The actual instructions

Part 1: Defining paths you will need for the homework

In the Homework 7 template, you will see a chunk at the top whose name is paths_and_data. Here, you should do FOUR things (two of which are done for you) -

Define a path to the directory /cloud/project/homeworks/figures/. Your code should incorporate the functions here::here() and file.path().
Define a path to the directory /cloud/project/homeworks/datasets/. Your code should incorporate the functions here::here() and file.path().
Read in the coffee_ratings dataset directly from the URL where it lives on the internet (not from the file). This is done for you! Pretty convenient!
Since we know there is an error in this dataset where 1 row has a point score of 0, let’s remove it before proceeding. This is also done for you! Pretty convenient! You should use this tibble, clean_coffee_ratings, for the whole homework. Feel free to change the variable name if you like as long as it remains informative and not the same as the raw data coffee_ratings.

Part 2: Questions

All code should be formatted as pipelines with %>%!! This is REQUIRED. In addition, you should always pipe data into ggplot() when plotting. In other words…

# NO!!
ggplot(coffee_ratings) + ...

# YES!
coffee_ratings %>%
  ggplot() + ...
  ...

You can style your plots however you want as long as you ensure professional labeling!!

In addition, you must create your own Rmarkdown organization!! For each question, you should create a level-4 header with the question number and named code chunk without spaces to provide the answer in. Make sure to knit frequently to make sure the format is as you intend! Question 1’s formatting is started for you.

Use summarize() to calculate the average flavor score (column flavor) for all coffees. Your code should yield a tibble with a column called mean_flavor giving this information.
- Hint: use the dplyr function summarize().

Modify your code from the previous question to instead calculate the mean flavor of each variety (column variety) separately. Your code should yield a tibble with only these two columns: variety and mean_flavor.
- Hint: use the dplyr function group_by() before using summarize().

Modify your code from the previous question to again calculate mean flavors across varieties, but now arrange the final tibble in ascending order of mean flavor.
- Hint: include the dplyr function arrange().

Yet again, modify your code from the previous question to again calculate mean flavors across varieties where the final output is arranged in order of mean_flavor.
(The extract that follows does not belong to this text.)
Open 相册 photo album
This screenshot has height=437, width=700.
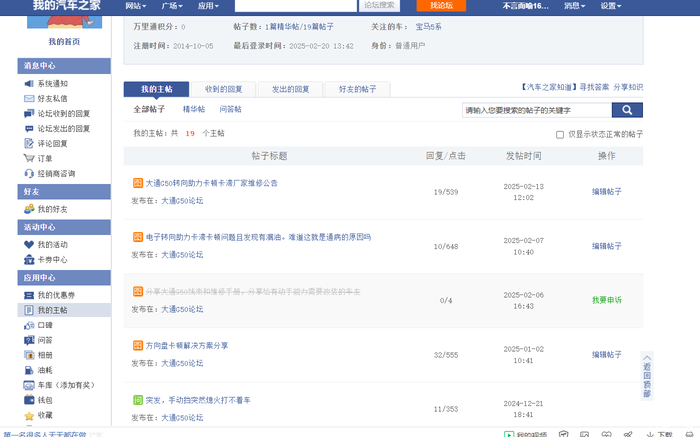45,355
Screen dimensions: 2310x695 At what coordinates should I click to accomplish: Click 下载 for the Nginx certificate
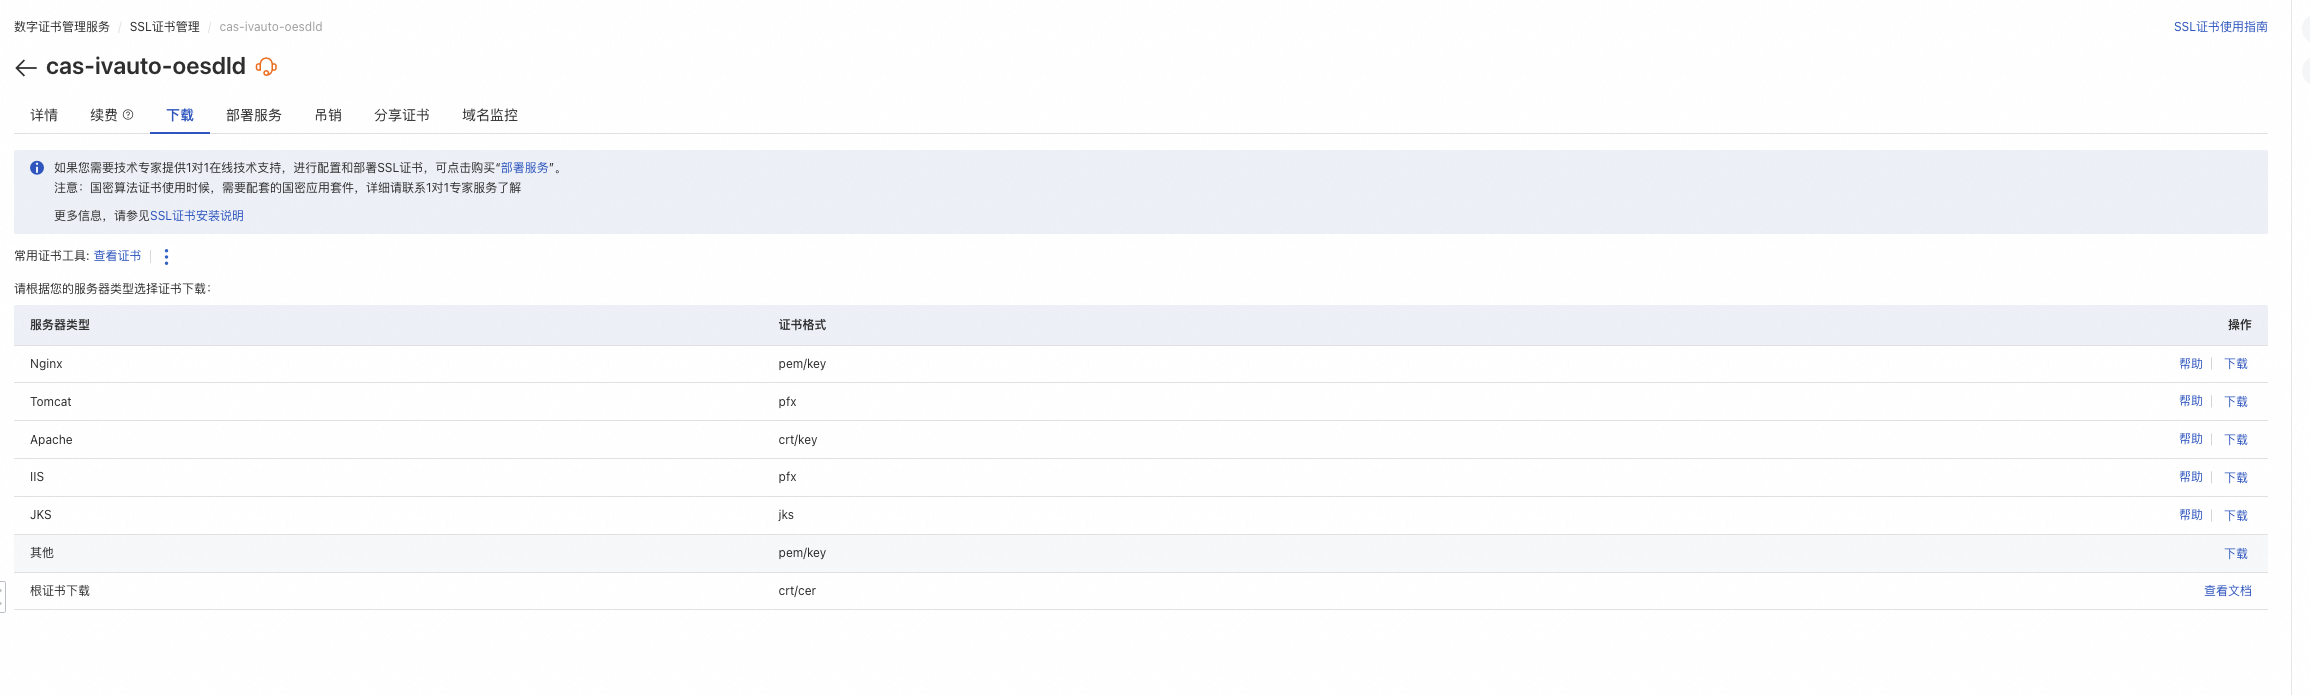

But this time, only calculate for varieties grown in Mexico that are not NA. Save the resulting tibble to a new variable called mexico_mean_flavor, and print the tibble out.
- Hint: you will need to use filter() somewhere in this pipeline! You’ll need to carefully consider where in the order of your pipeline the filtering should go - there’s only one place it “can” go for the code to work!
- Another hint: You’ll need to remove NA values at some point as well with drop_na(), but you only want to remove rows where the variety is not known to avoid losing too much information.
- Final hint: If done correctly, the resulting tibble will have ten rows.

Using the mexico_mean_flavor tibble you created in the previous question, make a bar plot of mean flavor across variety. Each bar’s height should be the mean flavor of the given Mexican coffee variety. More instructions…
- Remember that there are two functions in ggplot2 for barplots: geom_bar() which counts rows of a categorical variable, and geom_col() which plots bars of a specific height mapped to a variable - literal bars, no counting!. Only one of those is suitable for use here!
- Again, you can style the plot any way you like as long as the plot adheres to best practices, including professional labeling without underscores.
- For some bonus points, make a horizontal barplot instead of a vertical one.
- For even more bonus points, learn and use the fct_reorder() (get_help("fct_reorder")) function as part of your code so the bars are automatically arranged in order of mean flavor.
- You must save the plot to a variable, reveal the plot in the Rmarkdown, AND save it to a file. The final file should be inside the /cloud/projects/homeworks/figures directory and saved as hw7_yourlastname_question5.png (i.e. mine would be hw7_spielman_question5.png). To make this happen, you’ll need to specify an argument to ggsave() with the path to the file. You MUST USE the previously defined variable path_to_figures and the function file.path(). in your code. In addition, ensure the figure is saved at a reasonable aspect ratio by specifying width and height arguments when using ggsave(). The defaults are not reliable.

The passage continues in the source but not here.